What the task asks:
Extend the article about the Iron Age house found at Thorikos, continuing after its last sentence.

Text:
Some tremendously ancient ruins have been found on the Attica Peninsula around Athens. But this is the oldest still-standing structure of any type from this time period that has been found in the region.

Exploring Ancient Thorikos, from the Mycenaean Period to the Early Iron Age

The nearly 3,000-year-old house was unearthed in an area where silver mining was common in ancient times. The site of the long-abandoned silver mine in Thorikos is approximately 37 miles (60 kilometers) south of Athens, along the Greek mainland’s southeastern Aegean Sea coast.

This location has already produced some amazing finds, including domed tombs and the remains of a large settlement that would have featured homes, factories, religious sanctuaries, a theater and a cemetery dating back to the Bronze Age Mycenaean period (1,700 to 1050 BC). The Mycenaeans built the first truly Greek advanced culture on the Greek mainland, forming the basis for the later Iron Age Greek civilization that arose in the area.

The structures from the Mycenaean era were found at an unexpected location, just 65 feet (20 meters) from the nearest beach. This means sea levels must have been lower in the area 3,000 years ago, eliminating any chance of dangerous flooding.

In the eighth century BC the residents of the area began constructing their buildings on top of a nearly 330-foot (100-meter) high plateau, indicating a rise in the sea level around this time. During investigations on the southeastern slope of that hill in 2019 the archaeologists from the University of Göttingen found what they believed to be an exposed corner of a wall from a fifth century BC tomb, which would have made sense given what was known about the changes in construction practices that took place starting three centuries earlier.

Iron Age house from the 10th to the 9th century BC. in Thorikos (Attica/Greece): wall corner and door jamb. The walls consisted of layered stones at the base and air-dried mud bricks above. (Thorikos Archaeological Project Gent-Göttingen)

Iron Age house from the 10th to the 9th century BC. in Thorikos (Attica/Greece): wall corner and door jamb. The walls consisted of layered stones at the base and air-dried mud bricks above. (Thorikos Archaeological Project Gent-Göttingen)

But once they actually began investigating this anomalous wall, the German researchers realized they’d misidentified what had been found. And even more importantly, they’d misdated it.

“It turned out that there was no burial there before, but a building from the 10th to the ninth century BC,” Dr. Johannes Bergemann, the director of the Archaeological Institute at the University of Göttingen, said in a press release issued by his university.

Supplied material:

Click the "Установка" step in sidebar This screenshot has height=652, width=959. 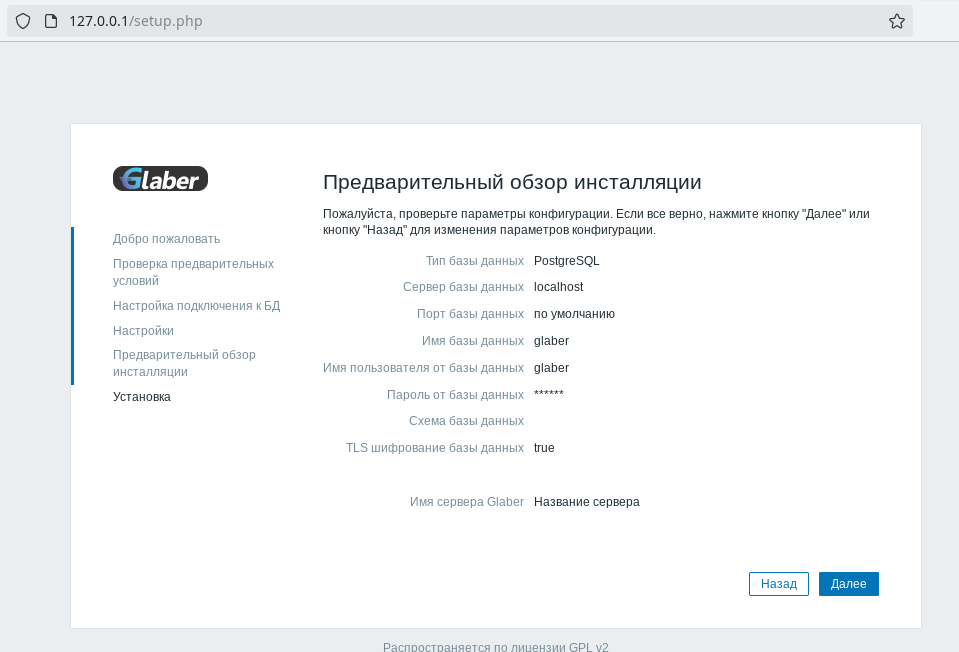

Exercise response:
Within the past 12 months, the archaeological team has been busy finishing their excavations and study of this unique old structure. They’ve discovered that it consisted of five or six rooms, and that the largest of these spaces was an expansive paved inner courtyard. There were still a lot of pebbles strewn about in this area, which allowed the experts to surmise how this space was constructed and for what purpose.

The archaeologists analyzed various organic and inorganic features inside the structure, as a way to figure out when it was built. Based on the evidence they collected, they concluded the rock building was constructed between the years 950 and 825 BC, or during the Early Greek Iron Age (approximately 1,050 to 700 BC). They’ve also determined that the structure was used as a home and was not a public building.

“Existing grinding stones for grain indicate a function as a residential building,” Bergemann stated. “The differentiated structure of the residential building speaks for either a complex society or an already developed social hierarchy. Scientific analyzes will show whether there was animal breeding here and whether the silver ore typical of the area was mined at this time.”

Oldest Greek Iron Age house from the 10th to the 9th century BC in Thorikos. (Thorikos Archaeological Project Gent-Göttingen)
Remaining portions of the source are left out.